Katonah House is a minimalist residential renovation located in Katonah, NY, designed by TBo. The project’s central challenge was not the 4,600-square-foot structure itself but the accumulated damage of well-intentioned additions. A mid-century house built in the early 1970s with genuine spatial ambition – expansive ceilings, exposed fir beams, saltillo tile floors evoking a California mission vernacular – had been progressively undermined by a 1980s bedroom wing that fractured the floor plan and blocked light. TBo’s renovation works less as a reinvention than a careful act of correction, stripping back later interventions to recover what the original builder understood about the site.
The formal move that most changes the building’s character is the replacement of the primary structure’s steep shed roofs with split gables. The shift softens the house’s silhouette against the open fields and wooded surroundings, reducing the aggressive sun exposure the original roofline created. It is a restrained decision – the kind that reads as obvious only in retrospect – and it resets the relationship between the building mass and the flat New York landscape. New openings throughout, including lift-and-slide doors, clerestory windows, skylights, and light tubes, extend this logic inward, pulling panoramic views through the house and dissolving the boundary between the domestic interior and the surrounding meadow.

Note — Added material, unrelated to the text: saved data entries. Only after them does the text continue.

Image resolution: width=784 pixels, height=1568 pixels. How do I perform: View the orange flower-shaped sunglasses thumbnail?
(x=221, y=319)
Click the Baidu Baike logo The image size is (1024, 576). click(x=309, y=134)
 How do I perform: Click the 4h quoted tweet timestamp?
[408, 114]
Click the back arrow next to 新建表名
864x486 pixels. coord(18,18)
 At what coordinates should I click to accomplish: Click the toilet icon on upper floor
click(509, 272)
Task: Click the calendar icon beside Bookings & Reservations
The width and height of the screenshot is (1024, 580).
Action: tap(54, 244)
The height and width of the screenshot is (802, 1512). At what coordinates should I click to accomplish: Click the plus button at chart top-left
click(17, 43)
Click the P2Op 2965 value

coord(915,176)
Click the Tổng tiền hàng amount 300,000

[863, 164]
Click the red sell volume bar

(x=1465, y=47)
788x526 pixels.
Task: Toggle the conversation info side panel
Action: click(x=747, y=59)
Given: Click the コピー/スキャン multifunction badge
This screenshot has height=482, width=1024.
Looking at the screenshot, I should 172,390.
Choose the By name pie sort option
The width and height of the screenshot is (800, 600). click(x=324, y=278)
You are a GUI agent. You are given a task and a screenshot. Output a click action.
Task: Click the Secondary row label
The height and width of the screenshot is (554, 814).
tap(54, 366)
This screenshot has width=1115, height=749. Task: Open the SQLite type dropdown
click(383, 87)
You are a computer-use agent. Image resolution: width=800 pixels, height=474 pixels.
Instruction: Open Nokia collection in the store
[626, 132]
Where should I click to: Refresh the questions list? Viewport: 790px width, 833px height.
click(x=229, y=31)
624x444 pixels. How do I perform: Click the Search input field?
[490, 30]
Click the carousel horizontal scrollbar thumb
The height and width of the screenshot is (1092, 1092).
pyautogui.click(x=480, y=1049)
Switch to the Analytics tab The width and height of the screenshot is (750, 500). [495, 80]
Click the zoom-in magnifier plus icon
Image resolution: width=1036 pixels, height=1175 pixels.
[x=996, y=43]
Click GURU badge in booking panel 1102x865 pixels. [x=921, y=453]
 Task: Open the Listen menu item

Inside, the renovation’s material sensibility stays close to the existing palette while tightening its execution. Douglas fir reappears in the kitchen cabinetry, directly referencing the original beams overhead. Volcanic basalt countertops and a kitchen island surfaced in basalt with handmade ceramic tiles sit against the restored saltillo floors, holding the warm, earth-toned register the house established fifty years ago. A skylight positioned directly above the island washes the work surface in diffuse natural light – a detail that serves both function and atmosphere. The primary bathroom pairs basaltina tile with cedar cladding, framing a view of waving meadow grasses that makes the room feel considerably larger than its footprint. The kids’ bathroom takes a different approach, using bold color tile under a new skylight, acknowledging that the house accommodates a young family rather than a static showpiece.